Which brings me to Google.
Google, on the other hand, I view very differently. Don’t get me wrong, I have the highest respect and admiration for the Red Hat community; they’ve proven the IT Establishment wrong in heroic fashion. Google, though, is starting from an very different place. In fact, they’re somewhat standing on the shoulders of Red Hat.
Google’s “Linux” is Android and I feel like history is repeating itself. We’re seeing all sorts of FUD about the open source nature of Android’s Linux roots. Additionally, Android, is lagging when it comes to user experience. An Android phone is widely perceived to have a lessor usage identity than an iPhone (correctly or incorrectly).
Google, though, has vast resources and nobody said Google was stupid (well, almost nobody). With Motorola saying Google is shooting Android in the foot, and Apple drawing a line in the sand when it comes to user experience, I felt like something was going to change, and I was right.

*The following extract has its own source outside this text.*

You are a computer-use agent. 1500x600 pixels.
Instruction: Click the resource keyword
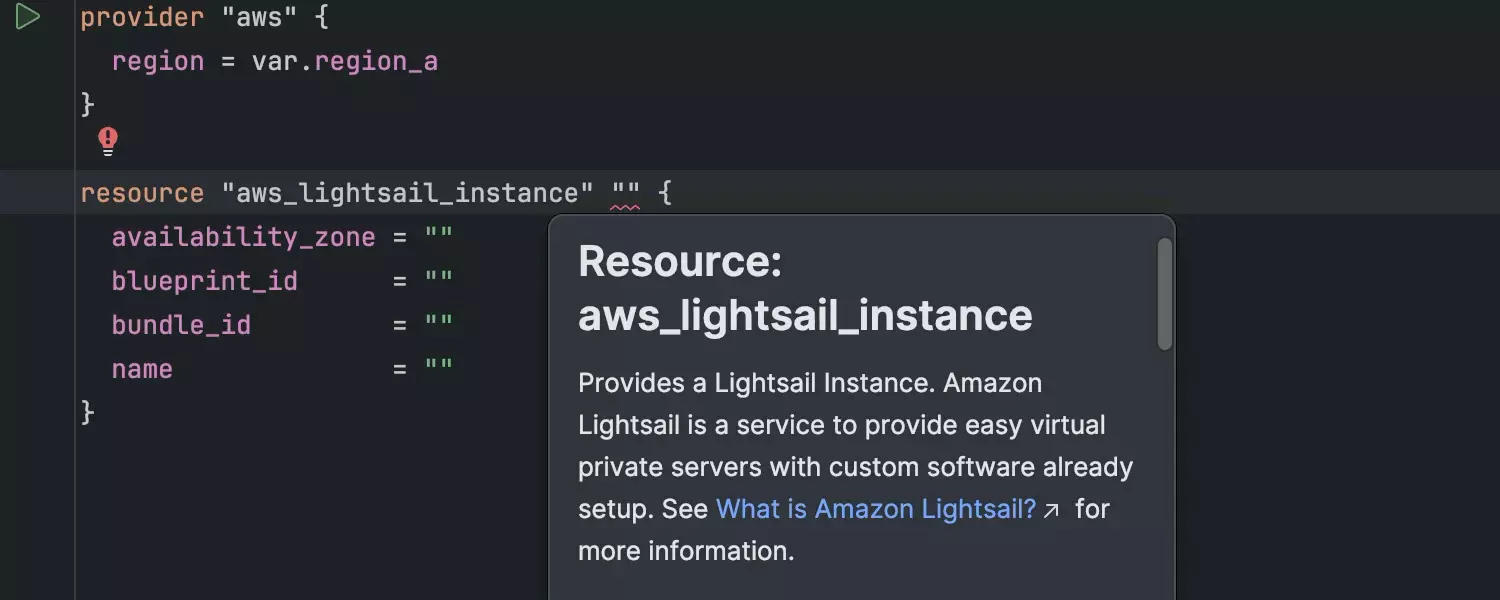(142, 193)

Google said they’re going to hold off releasing the source code to Honeycomb for now. The open source purists may howl, but I think this is good for the Android ecosystem. I love previewing stuff as much as the next guy, and we know Google will release the source code.

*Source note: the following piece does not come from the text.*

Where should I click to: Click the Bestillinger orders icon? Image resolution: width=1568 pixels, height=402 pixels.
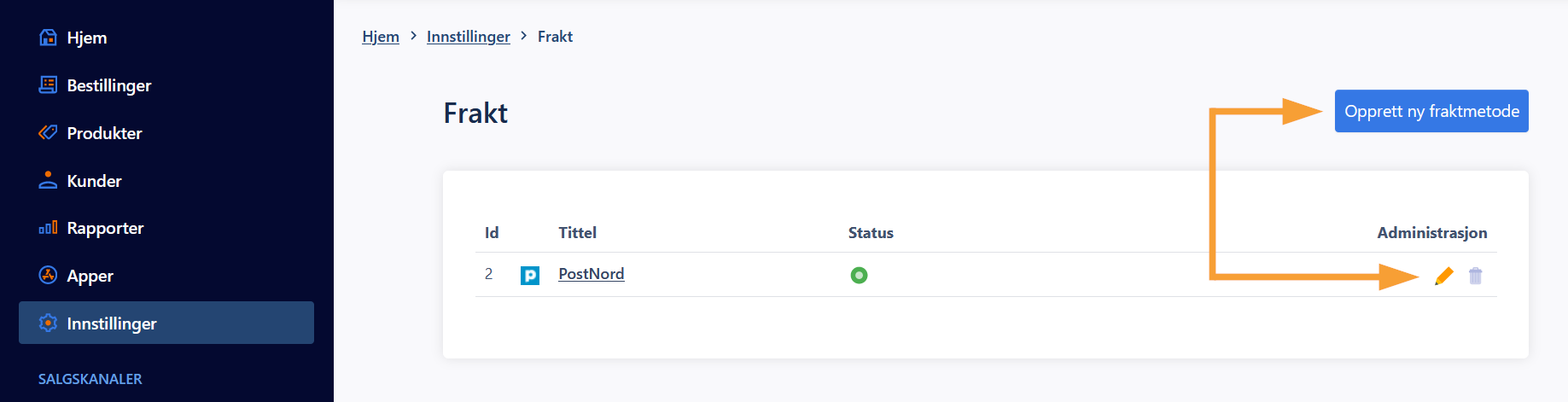[x=48, y=84]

Google is holding off releasing the source code because it’ll get compiled and put on phones before it’s polished. Google wants to people to have a great user experience when they use Honeycomb. Getting access to nightly builds has been both the great thing about open source and one of the biggest Achilles heels of when it comes to competing with closed source. By not waiting until a product was truly ready for prime time, open source products have blown their one chance to make a great first impression in many cases.
So hopefully, the open source community will simmer down, and sit tight; because Google is playing it smart, folks. Damn smart. I hope the Android hackers will turn their collective energy from bitching to maybe helping evangelize or improving the platform. Honeycomb has to raise the bar over Apple’s stellar iOS if they’re going to truly instill droid envy in their competitor’s customers.